In 1842, Mary Elizabeth Croghan of Pittsburgh, who was 15 at the time, eloped with 43-year-old Captain Edward Schenley. The couple moved to England. Mary's father attempted to terminate her inheritance in a lawsuit, but was unsuccessful. Mary's maternal grandfather, General James O'Hara, bequeathed to her a parcel of land known as the "Mt. Airy Tract."

Mary's wealth attracted the attention of several land developers in the Pittsburgh area as well as Edward Bigelow, the Director of the Department of Public Works in Pittsburgh. In 1889, Bigelow learned that the agent of a land developer planned to travel to London to attempt to purchase the land from Mary. Bigelow sent an East Liberty lawyer by train to New York City where he then boarded a steamer bound for England. The lawyer beat the real estate agent by two days.
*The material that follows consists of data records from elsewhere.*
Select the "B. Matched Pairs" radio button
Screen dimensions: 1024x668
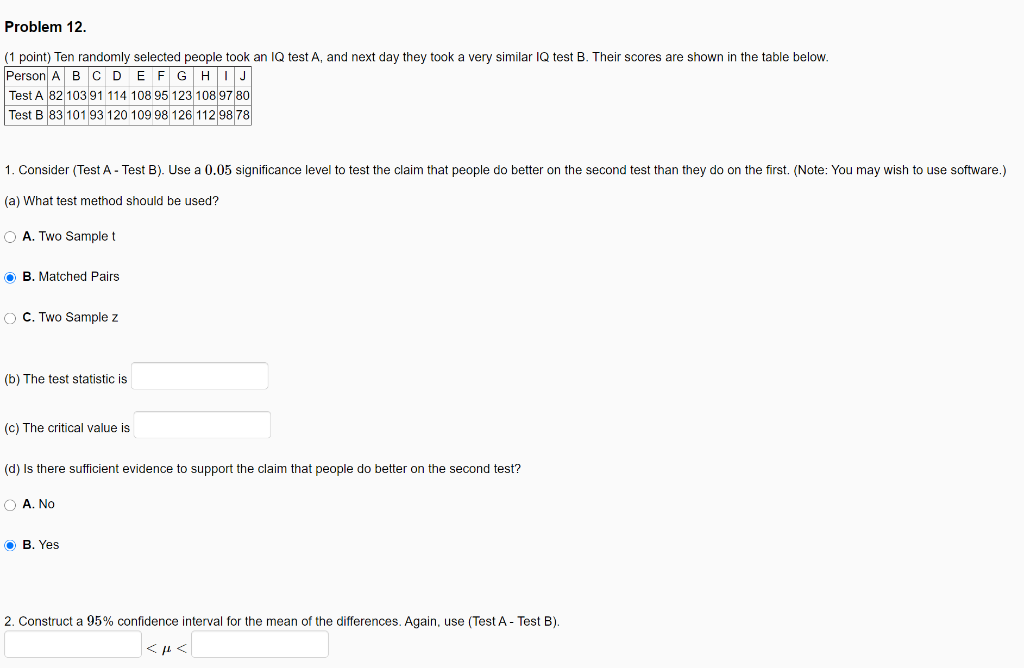10,276
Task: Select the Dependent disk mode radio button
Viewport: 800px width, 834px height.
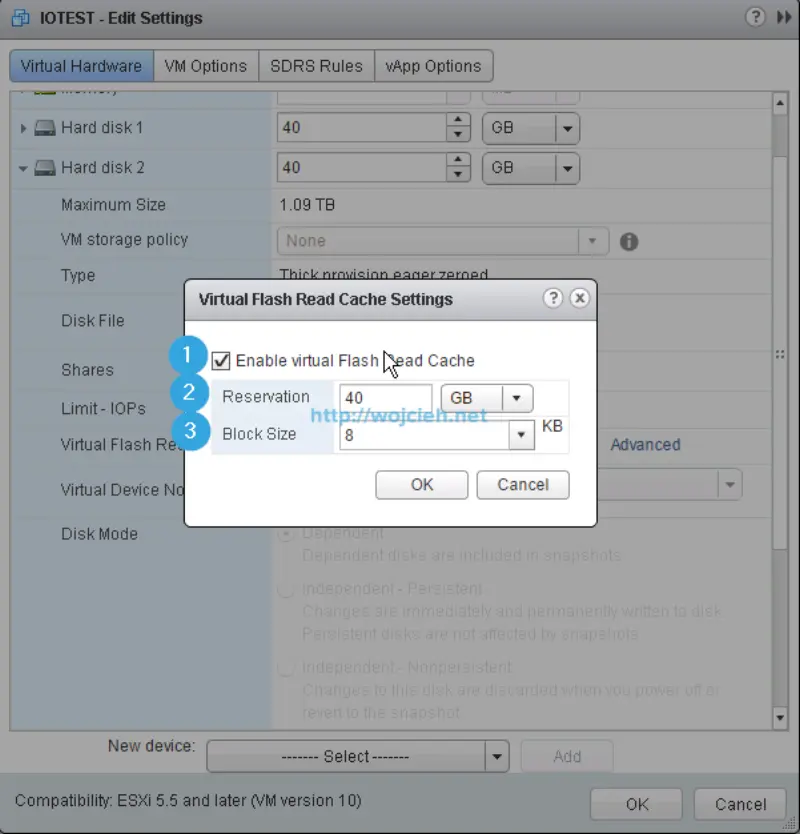Action: [286, 533]
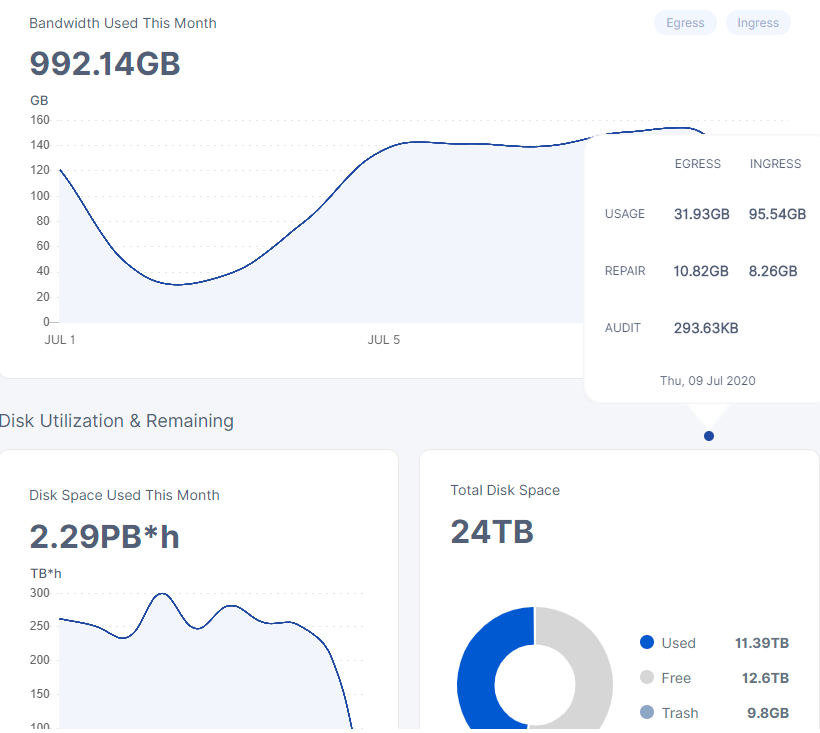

After negotiations with Mary, Bigelow's lawyer entered into an agreement to give 300 acre of the Mt. Airy Tract to the city of Pittsburgh with an option to purchase 120 acre more, under the conditions that the park be named after her and never be sold. The city agreed and immediately purchased the additional land.

Bigelow began to develop the newly renamed Schenley Park for recreational uses. He hired William Falconer to lead the Phipps Conservatory & Botanical Gardens which was built in 1893. In 1895, Andrew Carnegie built the Carnegie Museum and Music Hall, establishing Oakland and Schenley Park as a cultural icon.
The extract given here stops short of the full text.